13. The camera module of claim 12, wherein each of the protrusions comprises a first angled surface oriented at an oblique angle with respect to the optical axis and a second angled surface oriented at an oblique angle with respect to the optical axis and intersecting the first angled surface, with an angle formed between the first angled surface and the second angled surface in the range from 1° to 179°.

14. The camera module of claim 13, wherein the cylinder comprises a black inner surface around and facing the lens, the angles of the protrusions abutting the inner surface of the cylinder.

15. The camera module of claim 12, wherein the optical portion of the lens comprises a light incident surface and a light emitting surface at two opposite sides thereof, the outside peripheral surface of the fixing portion comprising an object-side surface extending outwardly from the light incident surface, an image-side surface extending outwardly from the light emitting surface and a periphery side surface between the object-side surface and the image-side surface, the protrusions formed at the side surface.

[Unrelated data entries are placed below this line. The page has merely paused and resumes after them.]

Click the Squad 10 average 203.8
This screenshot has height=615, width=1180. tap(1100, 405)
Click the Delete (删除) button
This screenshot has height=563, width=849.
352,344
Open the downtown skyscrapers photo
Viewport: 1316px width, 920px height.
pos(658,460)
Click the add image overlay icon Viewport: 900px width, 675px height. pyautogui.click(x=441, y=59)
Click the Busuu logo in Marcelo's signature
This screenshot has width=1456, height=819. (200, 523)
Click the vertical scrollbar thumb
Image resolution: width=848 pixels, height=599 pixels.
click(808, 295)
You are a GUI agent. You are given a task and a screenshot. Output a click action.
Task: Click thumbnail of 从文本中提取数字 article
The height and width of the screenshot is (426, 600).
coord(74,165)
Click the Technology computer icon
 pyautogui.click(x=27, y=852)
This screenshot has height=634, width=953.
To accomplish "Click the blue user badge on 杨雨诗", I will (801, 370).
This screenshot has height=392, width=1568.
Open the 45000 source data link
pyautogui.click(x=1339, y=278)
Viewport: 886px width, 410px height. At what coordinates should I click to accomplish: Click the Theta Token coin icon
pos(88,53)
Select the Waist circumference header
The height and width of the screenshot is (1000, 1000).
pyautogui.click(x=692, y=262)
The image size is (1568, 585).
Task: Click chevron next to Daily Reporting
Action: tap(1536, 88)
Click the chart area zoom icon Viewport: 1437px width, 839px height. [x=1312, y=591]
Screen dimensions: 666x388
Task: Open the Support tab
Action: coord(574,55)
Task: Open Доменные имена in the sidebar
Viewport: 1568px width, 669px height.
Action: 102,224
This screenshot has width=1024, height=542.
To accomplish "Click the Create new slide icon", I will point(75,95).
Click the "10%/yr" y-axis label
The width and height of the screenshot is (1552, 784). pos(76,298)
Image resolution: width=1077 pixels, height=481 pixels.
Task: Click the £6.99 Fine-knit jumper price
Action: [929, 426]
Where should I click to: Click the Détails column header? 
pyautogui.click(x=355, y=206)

16. The camera module of claim 15, wherein a plurality of protrusions is formed at the object-side surface, a plurality of protrusions is formed at the image-side surface, surfaces of the protrusions at the object-side surface are slanted relative to the optical axis, and surfaces of the protrusions at the image-side surface are slanted relative to the optical axis.

17. The camera module of claim 12, further comprising two other lenses received in the lens barrel and sandwiching the lens therebetween, with all the lenses aligned with an optical axis of the camera module.

18. The camera module of claim 12, further comprising two other lenses received in the lens barrel and sandwiching the lens therebetween, each of the other lenses comprising an optical portion located at a center thereof and a fixing portion around the optical portion, an outside peripheral surface of the fixing portion of one of the other lenses having a plurality of protrusions formed thereat, and surfaces of the protrusions of said one of the other lenses being slanted relative to the optical axis.